Great Lakes News

Great Lakes News

New Invasive Species in the Great Lakes by 2083?


Is a new invasive species coming to a Great Lake near you?

According to a recent study by scientists from McGill University and colleagues in Canada and the United States, the Great Lakes remain vulnerable to the threat of aquatic invasive species. If no new regulations are enforced, the study says, they predict new waves of invasions and identify some species that could invade the Lakes over the next 50 years.

Over the past two centuries, more than 180 non-native species have been recorded in the Great Lakes and the rivers that flow into them, with 20 percent of these considered harmful ecologically and economically. New threats are emerging because of risks associated with trade in live organisms (importation of live animals and plants for food markets) and climate change, researchers say in the study, which was published in the Journal of Great Lakes Research.
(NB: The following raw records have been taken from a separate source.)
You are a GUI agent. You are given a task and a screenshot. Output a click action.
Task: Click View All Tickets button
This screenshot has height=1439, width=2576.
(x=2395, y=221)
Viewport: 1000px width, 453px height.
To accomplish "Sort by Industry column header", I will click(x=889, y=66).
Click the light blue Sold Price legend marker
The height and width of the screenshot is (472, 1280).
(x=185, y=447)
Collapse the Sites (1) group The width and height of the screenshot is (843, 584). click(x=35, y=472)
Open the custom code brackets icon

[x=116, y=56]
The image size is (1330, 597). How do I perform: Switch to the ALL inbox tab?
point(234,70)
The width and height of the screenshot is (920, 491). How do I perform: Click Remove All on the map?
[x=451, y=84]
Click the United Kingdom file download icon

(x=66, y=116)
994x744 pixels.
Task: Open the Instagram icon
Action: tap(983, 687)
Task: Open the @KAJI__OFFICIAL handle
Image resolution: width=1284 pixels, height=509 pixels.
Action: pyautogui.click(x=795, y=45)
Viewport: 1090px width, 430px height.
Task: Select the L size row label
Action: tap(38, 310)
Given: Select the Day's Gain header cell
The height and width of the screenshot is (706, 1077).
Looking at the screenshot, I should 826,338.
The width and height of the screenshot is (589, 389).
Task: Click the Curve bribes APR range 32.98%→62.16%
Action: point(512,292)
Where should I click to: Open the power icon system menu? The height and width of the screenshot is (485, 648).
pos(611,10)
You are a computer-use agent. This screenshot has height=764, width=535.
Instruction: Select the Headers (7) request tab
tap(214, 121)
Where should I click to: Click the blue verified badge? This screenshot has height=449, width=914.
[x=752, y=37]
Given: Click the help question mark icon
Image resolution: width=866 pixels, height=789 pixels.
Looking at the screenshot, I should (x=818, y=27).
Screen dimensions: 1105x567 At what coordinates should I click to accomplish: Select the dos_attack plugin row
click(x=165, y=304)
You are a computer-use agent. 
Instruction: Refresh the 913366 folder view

“No new species have been recorded since 2006,” says Katie Pagnucco, PhD student at McGill and lead author of the study. “We may have closed the door on ballast water-mediated invasions. That remains to be seen. But other doors are still open.”

Species at risk of invading the Great Lakes include the killer shrimp and monkey goby, both originating from the region around the Black Sea.

“Invasions are a transboundary issue,” says McGill professor Anthony Ricciardi, an invasive-species biologist who supervised the study. “In addition to harmonized regulations on live trade, the two countries must coordinate early detection and rapid response to new threats – before an invasion has progressed beyond control.”